● **Short task**: Reproduce everything from the line containing "Click the JIRA Issues icon" down to the line containing "click(471, 186)", replacing "Statistics" with "Analytics" and leaving everything else unchanged.
___ Information given ___
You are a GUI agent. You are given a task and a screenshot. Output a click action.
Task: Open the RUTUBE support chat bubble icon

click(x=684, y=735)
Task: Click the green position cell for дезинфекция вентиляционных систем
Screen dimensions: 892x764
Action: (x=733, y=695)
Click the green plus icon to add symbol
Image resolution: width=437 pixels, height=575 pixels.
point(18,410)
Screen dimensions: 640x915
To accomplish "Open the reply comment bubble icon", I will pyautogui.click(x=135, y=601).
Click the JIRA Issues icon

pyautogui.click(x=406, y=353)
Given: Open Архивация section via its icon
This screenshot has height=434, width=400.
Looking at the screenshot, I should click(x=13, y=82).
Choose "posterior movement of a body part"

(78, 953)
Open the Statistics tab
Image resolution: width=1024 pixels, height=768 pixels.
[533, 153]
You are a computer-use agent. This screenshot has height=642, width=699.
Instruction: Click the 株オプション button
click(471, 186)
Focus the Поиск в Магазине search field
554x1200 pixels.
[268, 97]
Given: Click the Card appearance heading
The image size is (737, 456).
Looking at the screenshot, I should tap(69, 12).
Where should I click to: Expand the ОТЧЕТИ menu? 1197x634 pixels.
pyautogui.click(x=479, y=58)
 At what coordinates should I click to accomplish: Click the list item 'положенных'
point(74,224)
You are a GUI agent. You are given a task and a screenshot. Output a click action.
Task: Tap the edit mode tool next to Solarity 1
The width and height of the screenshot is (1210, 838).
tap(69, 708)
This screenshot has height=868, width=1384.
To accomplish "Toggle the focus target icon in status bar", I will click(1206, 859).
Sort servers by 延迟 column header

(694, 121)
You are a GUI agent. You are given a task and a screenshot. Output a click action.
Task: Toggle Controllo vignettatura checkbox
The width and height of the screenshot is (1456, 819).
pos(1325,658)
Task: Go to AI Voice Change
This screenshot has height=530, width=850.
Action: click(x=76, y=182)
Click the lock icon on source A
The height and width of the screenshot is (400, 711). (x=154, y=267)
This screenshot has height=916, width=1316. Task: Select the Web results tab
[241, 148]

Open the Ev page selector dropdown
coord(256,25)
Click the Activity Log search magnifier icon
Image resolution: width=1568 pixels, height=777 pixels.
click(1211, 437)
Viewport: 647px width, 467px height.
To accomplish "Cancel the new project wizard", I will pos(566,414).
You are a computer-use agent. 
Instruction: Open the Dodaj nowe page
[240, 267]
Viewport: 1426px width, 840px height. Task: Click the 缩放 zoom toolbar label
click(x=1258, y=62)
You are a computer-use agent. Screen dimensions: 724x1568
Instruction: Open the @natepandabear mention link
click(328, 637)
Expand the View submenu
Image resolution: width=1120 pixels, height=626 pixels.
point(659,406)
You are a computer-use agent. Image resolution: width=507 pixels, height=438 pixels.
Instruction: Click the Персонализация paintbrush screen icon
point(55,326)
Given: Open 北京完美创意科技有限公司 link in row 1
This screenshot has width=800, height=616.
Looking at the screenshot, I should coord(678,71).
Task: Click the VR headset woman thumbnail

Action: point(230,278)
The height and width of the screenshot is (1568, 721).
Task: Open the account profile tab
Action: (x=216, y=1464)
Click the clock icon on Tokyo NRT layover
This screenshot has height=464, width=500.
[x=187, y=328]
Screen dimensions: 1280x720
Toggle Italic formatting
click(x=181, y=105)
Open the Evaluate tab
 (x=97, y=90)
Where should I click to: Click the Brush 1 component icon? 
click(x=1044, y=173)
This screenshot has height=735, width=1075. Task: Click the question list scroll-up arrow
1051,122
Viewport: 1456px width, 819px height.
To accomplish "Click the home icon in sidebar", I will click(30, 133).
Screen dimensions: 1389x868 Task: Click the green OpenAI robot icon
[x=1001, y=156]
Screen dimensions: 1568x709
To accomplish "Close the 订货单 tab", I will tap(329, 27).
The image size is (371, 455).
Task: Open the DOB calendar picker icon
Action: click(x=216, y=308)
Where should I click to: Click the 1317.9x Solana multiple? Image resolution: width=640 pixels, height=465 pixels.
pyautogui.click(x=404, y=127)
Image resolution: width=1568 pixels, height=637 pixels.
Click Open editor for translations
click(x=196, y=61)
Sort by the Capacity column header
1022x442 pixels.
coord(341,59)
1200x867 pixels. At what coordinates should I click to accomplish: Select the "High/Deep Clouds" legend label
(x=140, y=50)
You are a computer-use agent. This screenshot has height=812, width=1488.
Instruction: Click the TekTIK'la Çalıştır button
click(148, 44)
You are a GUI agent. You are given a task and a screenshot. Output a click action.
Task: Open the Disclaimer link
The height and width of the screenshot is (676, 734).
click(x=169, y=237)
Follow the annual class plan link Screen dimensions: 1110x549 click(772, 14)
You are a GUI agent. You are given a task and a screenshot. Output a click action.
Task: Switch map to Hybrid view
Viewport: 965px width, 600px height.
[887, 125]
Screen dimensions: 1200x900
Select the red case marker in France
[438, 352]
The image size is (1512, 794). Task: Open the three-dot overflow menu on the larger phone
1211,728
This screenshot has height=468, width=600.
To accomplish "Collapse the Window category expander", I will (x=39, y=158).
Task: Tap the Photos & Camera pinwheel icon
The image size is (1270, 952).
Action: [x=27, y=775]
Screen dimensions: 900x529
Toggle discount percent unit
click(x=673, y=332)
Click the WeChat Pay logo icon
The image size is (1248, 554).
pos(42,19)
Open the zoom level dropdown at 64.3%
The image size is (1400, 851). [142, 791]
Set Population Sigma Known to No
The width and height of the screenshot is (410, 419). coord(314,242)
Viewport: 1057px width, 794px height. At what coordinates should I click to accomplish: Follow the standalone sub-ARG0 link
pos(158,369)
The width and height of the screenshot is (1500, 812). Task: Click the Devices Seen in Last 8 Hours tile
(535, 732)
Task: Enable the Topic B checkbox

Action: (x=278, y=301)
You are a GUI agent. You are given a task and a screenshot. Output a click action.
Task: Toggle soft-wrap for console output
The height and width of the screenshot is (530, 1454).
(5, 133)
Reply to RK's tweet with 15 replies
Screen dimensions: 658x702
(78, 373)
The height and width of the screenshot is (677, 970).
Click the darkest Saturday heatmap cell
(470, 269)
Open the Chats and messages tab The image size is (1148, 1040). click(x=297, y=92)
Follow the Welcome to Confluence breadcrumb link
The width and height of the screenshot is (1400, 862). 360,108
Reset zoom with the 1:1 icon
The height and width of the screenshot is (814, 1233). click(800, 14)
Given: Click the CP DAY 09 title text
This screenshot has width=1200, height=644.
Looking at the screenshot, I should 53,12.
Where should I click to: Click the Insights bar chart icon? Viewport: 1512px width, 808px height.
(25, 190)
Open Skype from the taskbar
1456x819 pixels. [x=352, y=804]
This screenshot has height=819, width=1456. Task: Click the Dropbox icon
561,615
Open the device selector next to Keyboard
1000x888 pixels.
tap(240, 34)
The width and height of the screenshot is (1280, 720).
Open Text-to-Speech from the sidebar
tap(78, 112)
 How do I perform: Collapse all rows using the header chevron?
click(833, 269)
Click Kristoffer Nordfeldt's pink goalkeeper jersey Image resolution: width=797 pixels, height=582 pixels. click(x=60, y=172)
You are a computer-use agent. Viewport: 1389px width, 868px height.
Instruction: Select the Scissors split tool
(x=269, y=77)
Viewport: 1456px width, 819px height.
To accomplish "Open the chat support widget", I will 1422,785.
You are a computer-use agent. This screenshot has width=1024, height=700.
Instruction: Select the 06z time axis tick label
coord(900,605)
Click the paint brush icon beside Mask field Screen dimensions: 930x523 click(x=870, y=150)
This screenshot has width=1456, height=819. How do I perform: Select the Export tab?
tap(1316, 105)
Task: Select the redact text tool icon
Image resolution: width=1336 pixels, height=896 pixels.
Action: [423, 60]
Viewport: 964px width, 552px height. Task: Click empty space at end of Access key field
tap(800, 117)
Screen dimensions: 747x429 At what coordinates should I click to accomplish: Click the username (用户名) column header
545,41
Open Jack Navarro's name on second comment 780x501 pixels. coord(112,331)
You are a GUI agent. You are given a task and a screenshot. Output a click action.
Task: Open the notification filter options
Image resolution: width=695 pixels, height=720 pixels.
___
● **Final result**:
Click the JIRA Issues icon

pyautogui.click(x=406, y=353)
Given: Open Архивация section via its icon
This screenshot has height=434, width=400.
Looking at the screenshot, I should click(x=13, y=82).
Choose "posterior movement of a body part"

(78, 953)
Open the Analytics tab
Image resolution: width=1024 pixels, height=768 pixels.
[533, 153]
You are a computer-use agent. This screenshot has height=642, width=699.
Instruction: Click the 株オプション button
click(471, 186)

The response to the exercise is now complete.